ECLI:NL:RVS:2025:4472
Raad van State
- Hoger beroep
- Rechtspraak.nl
Hoger beroep tegen niet in behandeling nemen aanvraag verblijfsvergunning regulier
In deze zaak gaat het om een hoger beroep van appellant tegen de mondelinge uitspraak van de rechtbank Den Haag, die op 19 augustus 2025 het beroep van appellant ongegrond verklaarde. Appellant had op 31 juli 2025 een aanvraag ingediend bij de minister van Asiel en Migratie voor een verblijfsvergunning regulier voor bepaalde tijd, maar deze aanvraag werd niet in behandeling genomen. Appellant, vertegenwoordigd door mr. B.A. Palm, heeft tegen deze uitspraak hoger beroep ingesteld.

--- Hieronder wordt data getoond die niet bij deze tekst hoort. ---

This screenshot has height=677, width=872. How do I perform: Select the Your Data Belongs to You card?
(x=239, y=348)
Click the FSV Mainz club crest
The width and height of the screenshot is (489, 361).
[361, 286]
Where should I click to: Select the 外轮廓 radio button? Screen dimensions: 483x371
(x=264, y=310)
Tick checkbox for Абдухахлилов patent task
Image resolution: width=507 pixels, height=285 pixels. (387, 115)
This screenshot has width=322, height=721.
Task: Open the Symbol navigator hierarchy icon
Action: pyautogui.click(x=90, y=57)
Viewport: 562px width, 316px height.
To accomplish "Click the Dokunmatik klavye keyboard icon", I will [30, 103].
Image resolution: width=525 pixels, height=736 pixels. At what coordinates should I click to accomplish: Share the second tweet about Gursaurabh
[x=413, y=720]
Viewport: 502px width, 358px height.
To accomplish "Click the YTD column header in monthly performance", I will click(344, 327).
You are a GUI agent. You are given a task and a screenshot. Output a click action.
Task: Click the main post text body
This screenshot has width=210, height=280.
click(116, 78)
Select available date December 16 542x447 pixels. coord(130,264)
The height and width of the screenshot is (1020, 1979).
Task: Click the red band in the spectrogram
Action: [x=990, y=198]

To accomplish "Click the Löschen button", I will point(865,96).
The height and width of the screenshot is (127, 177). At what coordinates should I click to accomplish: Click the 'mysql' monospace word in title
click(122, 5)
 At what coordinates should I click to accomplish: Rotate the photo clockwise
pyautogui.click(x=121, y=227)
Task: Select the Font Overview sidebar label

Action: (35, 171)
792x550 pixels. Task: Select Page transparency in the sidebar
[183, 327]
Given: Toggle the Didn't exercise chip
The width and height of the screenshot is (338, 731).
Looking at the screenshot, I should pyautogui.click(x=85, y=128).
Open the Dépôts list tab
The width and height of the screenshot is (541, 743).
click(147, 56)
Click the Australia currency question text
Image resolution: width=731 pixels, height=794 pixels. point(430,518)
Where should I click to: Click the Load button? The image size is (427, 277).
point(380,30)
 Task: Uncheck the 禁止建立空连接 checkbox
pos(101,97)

De Afdeling bestuursrechtspraak van de Raad van State heeft op 22 september 2025 uitspraak gedaan. Het hoger beroep is ongegrond verklaard, waarbij de Afdeling bevestigt dat de rechtbank terecht oordeelde dat het hogerberoepschrift geen vragen bevatte die in het belang van de rechtseenheid, rechtsontwikkeling of rechtsbescherming beantwoord moesten worden. De Afdeling verwijst naar een eerdere uitspraak van 11 april 2025, waarin werd vastgesteld dat de besluitvorming niet onzorgvuldig is, zelfs als de minister in het voornemen in de Dublinprocedure niet expliciet ingaat op de individuele omstandigheden van een vreemdeling.
De Afdeling bevestigt de uitspraak van de rechtbank en oordeelt dat de minister geen proceskosten hoeft te vergoeden. De uitspraak is gedaan door mr. C.M. Wissels, lid van de enkelvoudige kamer, in tegenwoordigheid van mr. D.C.M. van Trappen, griffier.